Japanese curry, or karē-raisu, diverges from other Asian curries in a couple of ways. First, you’ll notice its sweetness, a pleasant contrast to its abundant, but variable, spiciness. Next, you’ll find the recipes call for roux. Japanese curry roux is used as much for flavoring as it is thickening, and most cooks use premade versions. Perhaps the most idiosyncratic element to Japanese curry is its roux — it gives it identity and sets it apart from other dishes that share the curry name.
Think of curry roux as the Japanese analogue of curry paste with an entirely different flavor profile and, usually, several more ingredients. Visit a well-stocked Asian or Japanese specialty market, and you’ll find a plethora of curry roux, mainly classed by spiciness — mild, mild-hot, hot and extra hot, or some similar nomenclature.
Adventurous home cooks tend to think, usually correctly, that making a dish entirely from scratch equates to authenticity.
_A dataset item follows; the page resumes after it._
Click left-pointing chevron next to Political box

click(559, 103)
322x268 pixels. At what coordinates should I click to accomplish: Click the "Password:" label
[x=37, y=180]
Not always with Japanese curry.
To Buy or Not to Buy
“Embrace the premade blocks of curry roux,” says Michelin-starred Iron chef Masaharu Morimoto in his book “Mastering the Art of Japanese Home Cooking.” High-quality, premade roux has a curated flavor that balances all the taste sensations, allowing you to use it as-is or build on it by combining two or more varieties or adding your own spices to make the final taste your own.
Store-bought roux has a wide array of ingredients — up to 50 or more — made cohesive through proprietary techniques and commercial equipment. For instance, S&B’s highly rated Torokeru curry roux contains a concentrated fruit paste comprising banana, passion fruit, mango, apple and pineapple. In addition to those, a powdered-vegetable mélange consisting of Chinese cabbage, potato, carrot, onion and celery are also included. You just can’t recreate that combination using home equipment, not to mention balance it all into a harmonious flavor in such a small, concentrated quantity.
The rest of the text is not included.